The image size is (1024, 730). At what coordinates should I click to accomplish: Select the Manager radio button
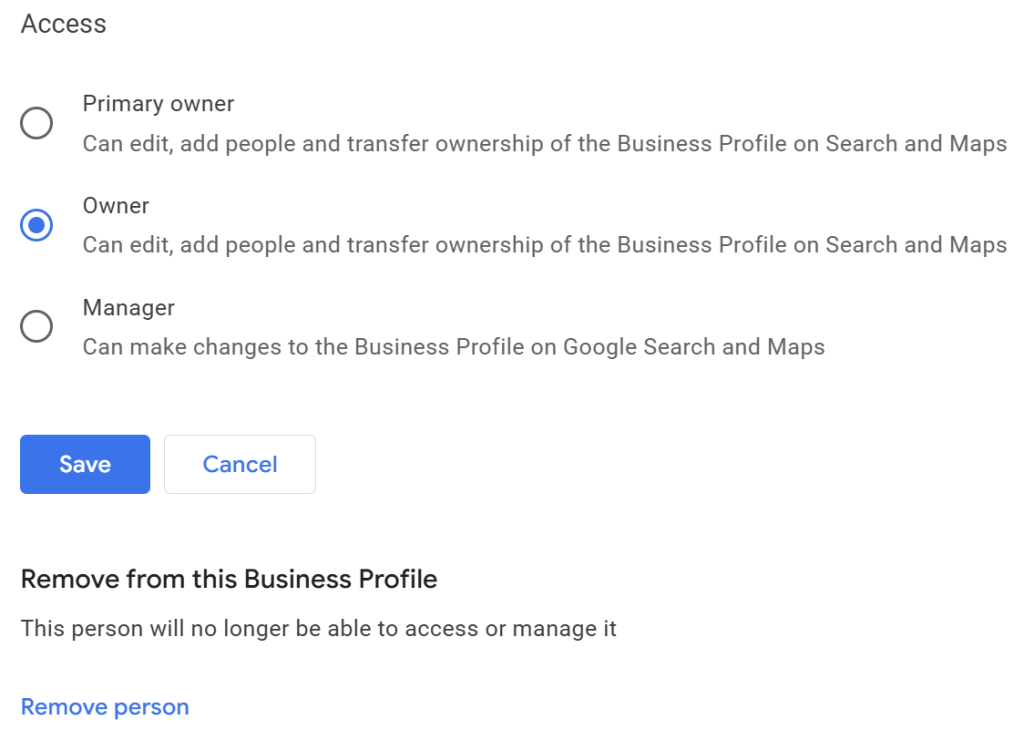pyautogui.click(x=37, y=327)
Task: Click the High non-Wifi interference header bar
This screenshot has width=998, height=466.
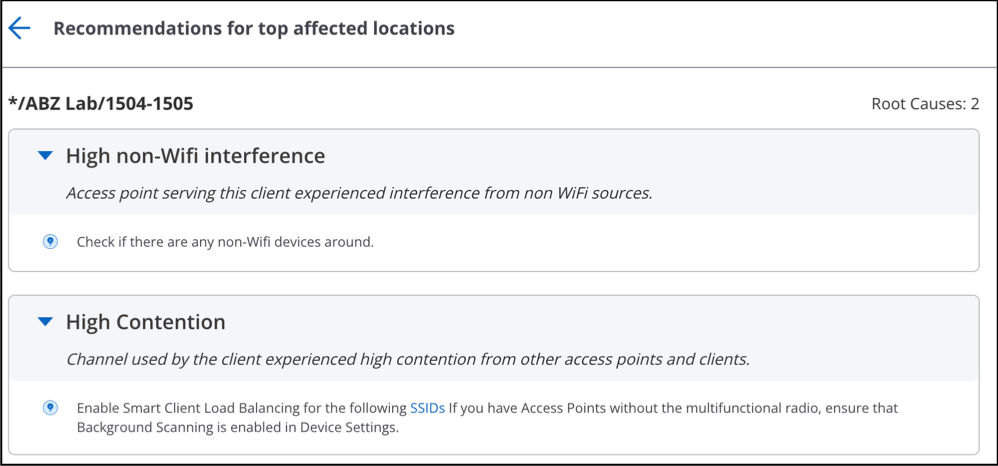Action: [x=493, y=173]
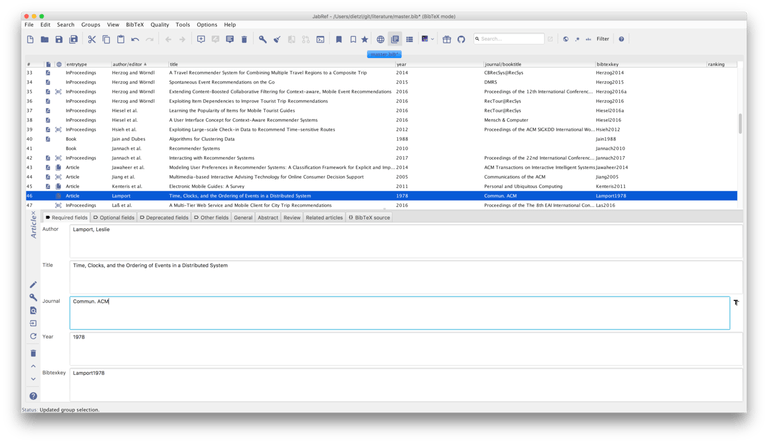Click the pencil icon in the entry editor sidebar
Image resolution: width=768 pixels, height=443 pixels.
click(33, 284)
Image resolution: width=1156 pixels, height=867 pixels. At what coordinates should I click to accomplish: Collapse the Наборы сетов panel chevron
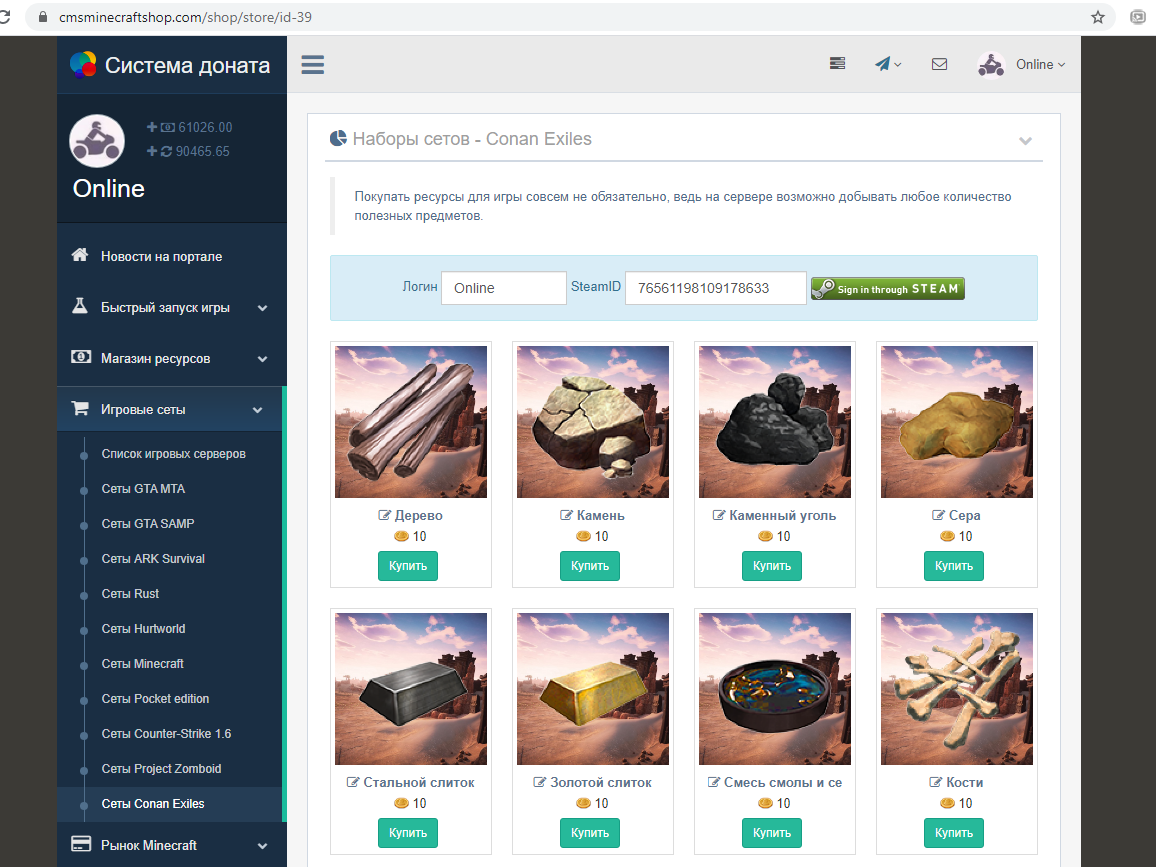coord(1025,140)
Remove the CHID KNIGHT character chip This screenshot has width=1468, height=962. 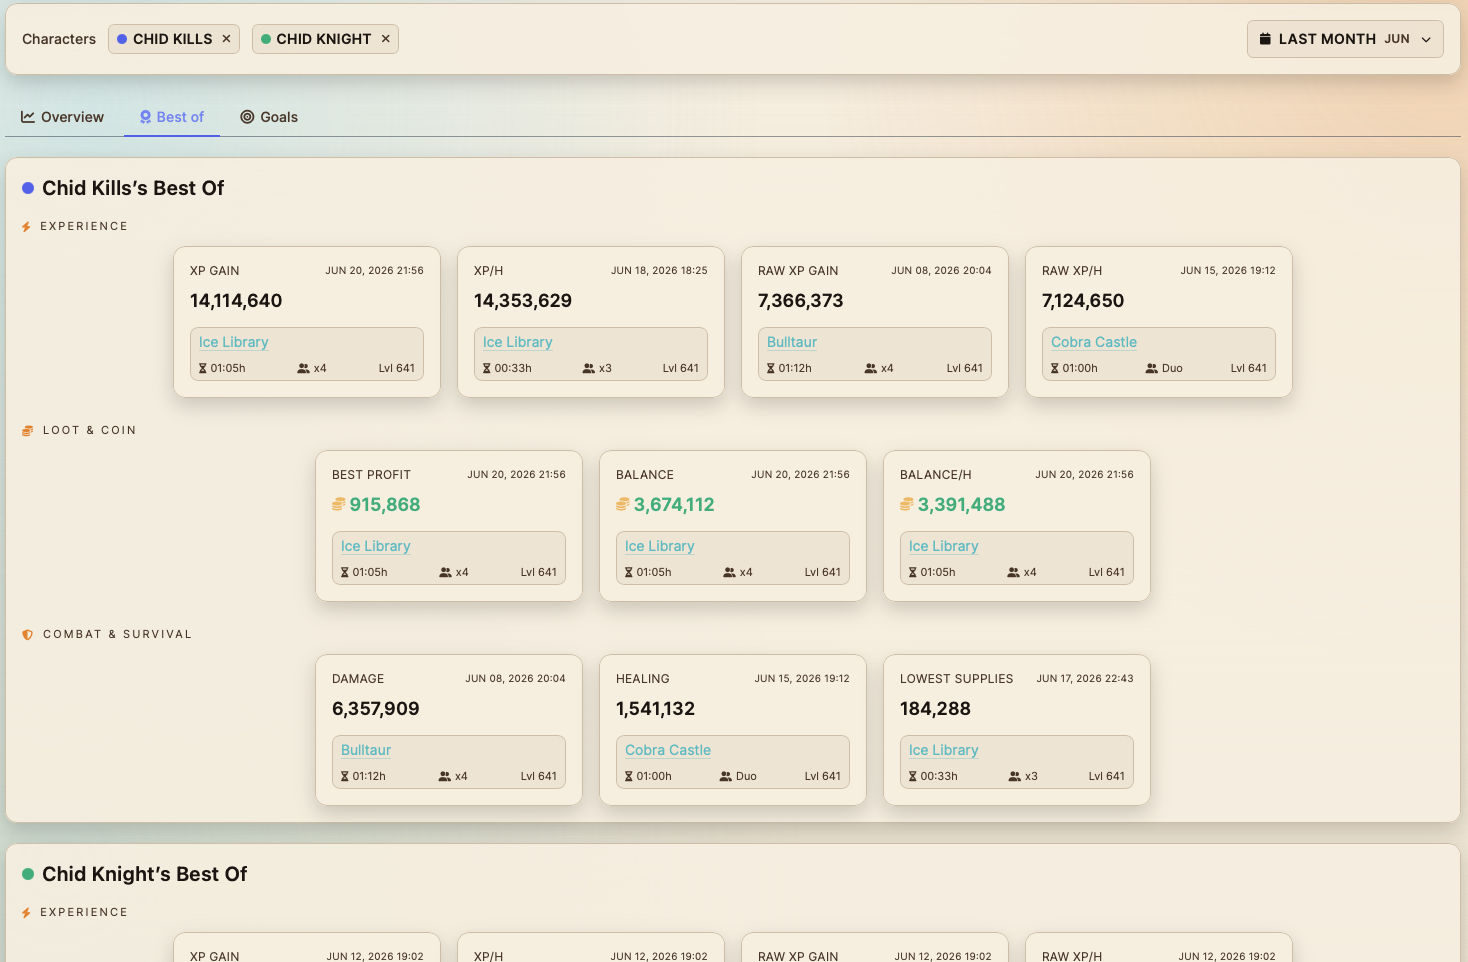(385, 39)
--
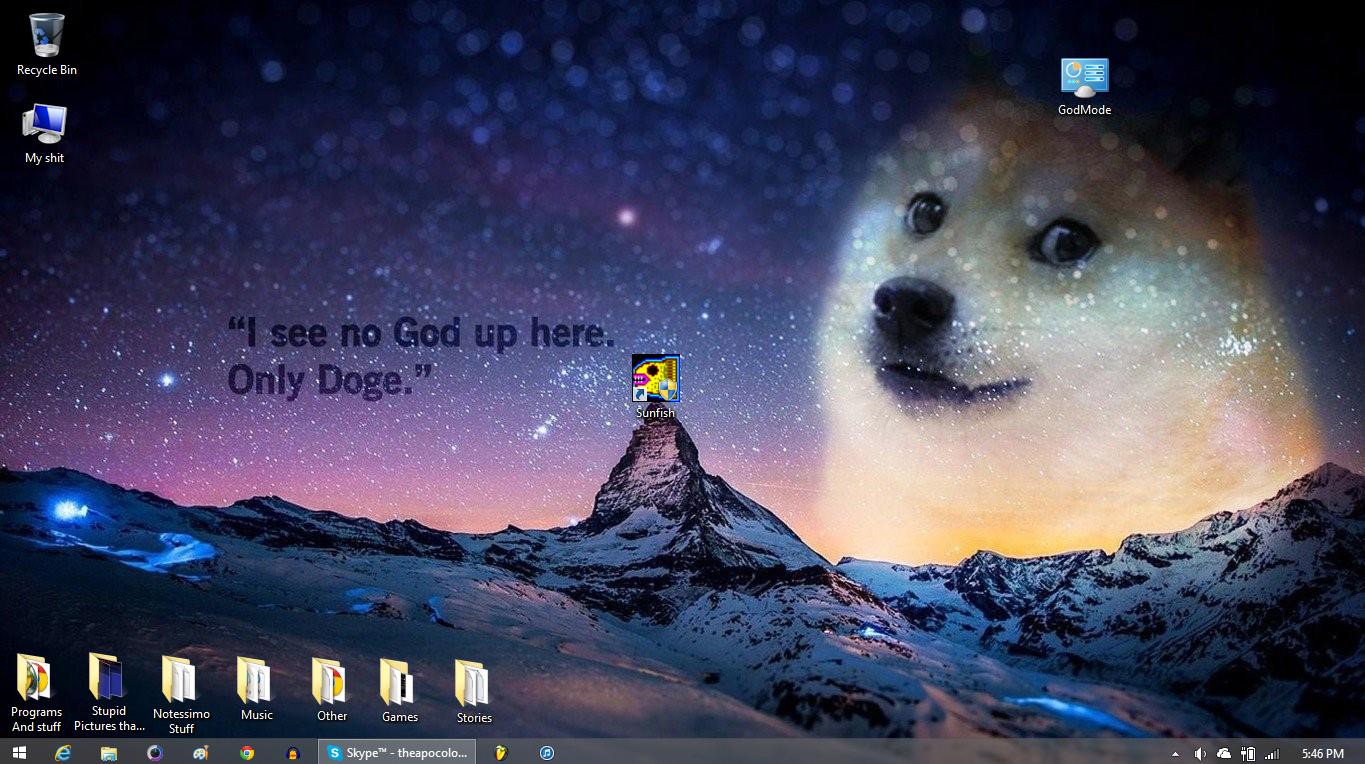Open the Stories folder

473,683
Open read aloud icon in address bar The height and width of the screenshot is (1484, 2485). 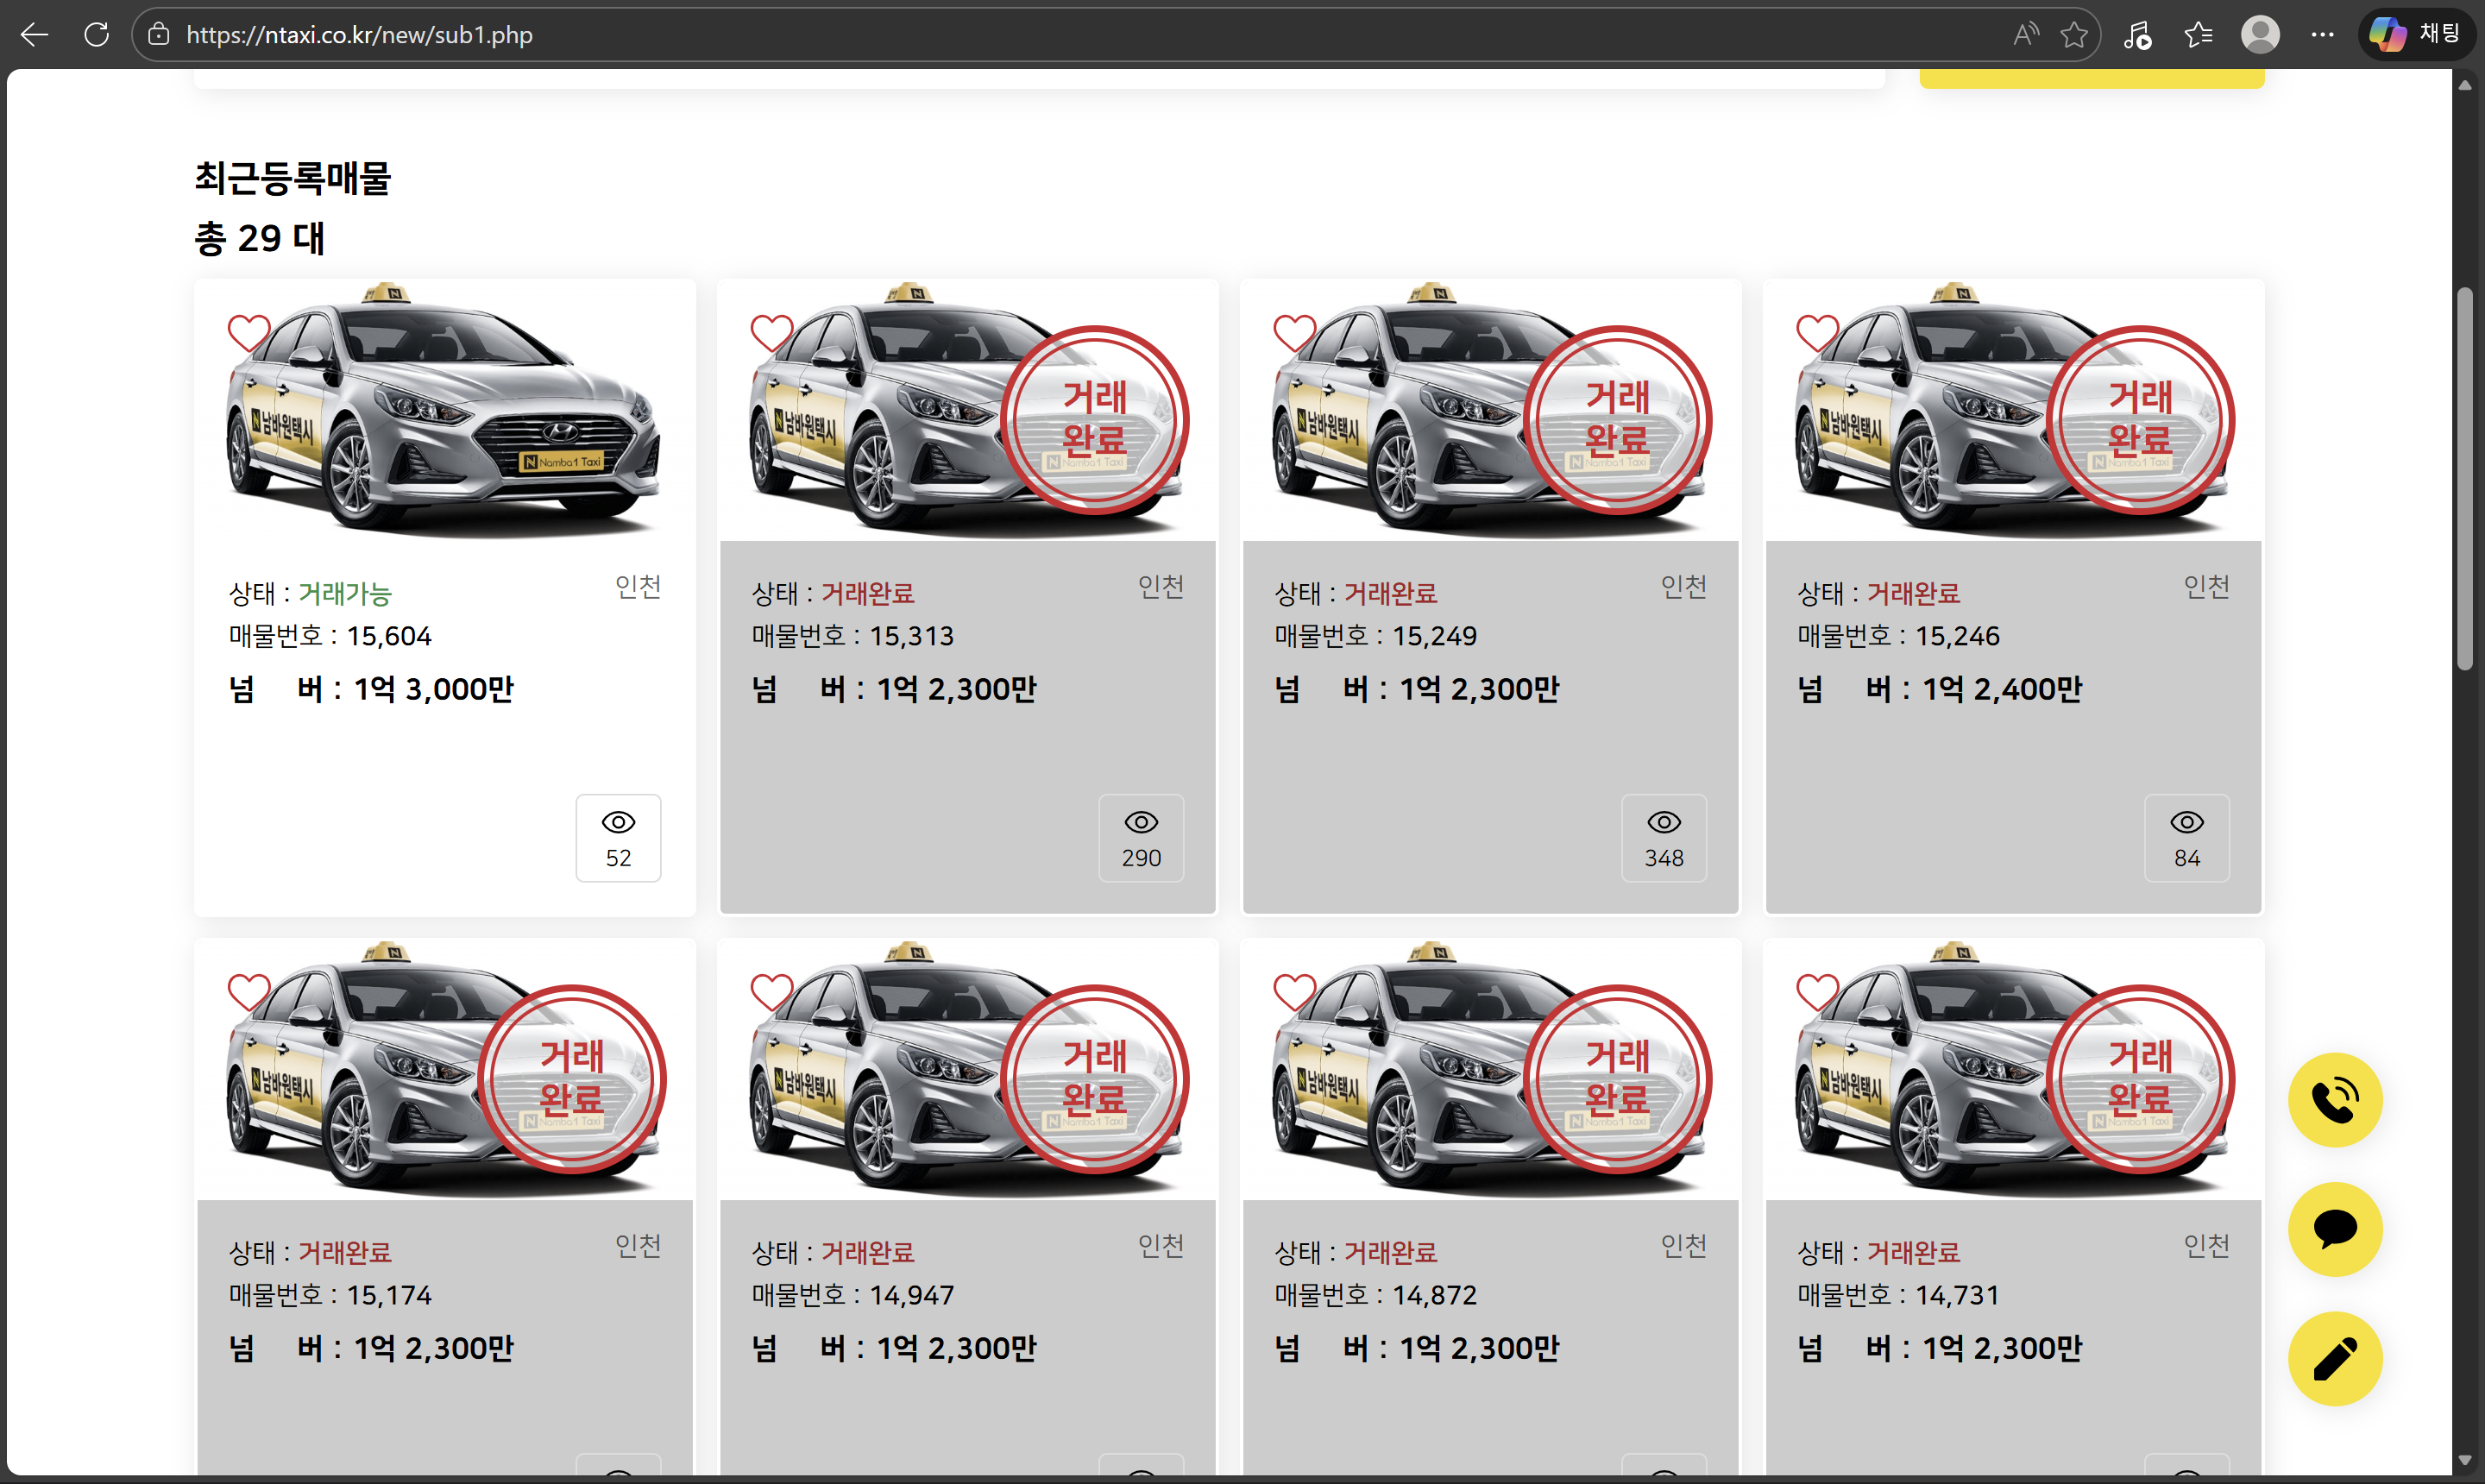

**What is asked**:
Reproduce the listing from the line containing "The image size" down to the line containing "coord(1025,140)", renaming "radio button" to "option button" and changing nothing else. Omit the pictures.

**Answer for the task**:
The image size is (1024, 730). At what coordinates should I click to accomplish: Select the Manager option button
pyautogui.click(x=37, y=327)
Task: Click the High non-Wifi interference header bar
This screenshot has width=998, height=466.
Action: [x=493, y=173]
Click the pencil icon in the entry editor sidebar
Image resolution: width=768 pixels, height=443 pixels.
click(33, 284)
Image resolution: width=1156 pixels, height=867 pixels. At what coordinates should I click to accomplish: Collapse the Наборы сетов panel chevron
coord(1025,140)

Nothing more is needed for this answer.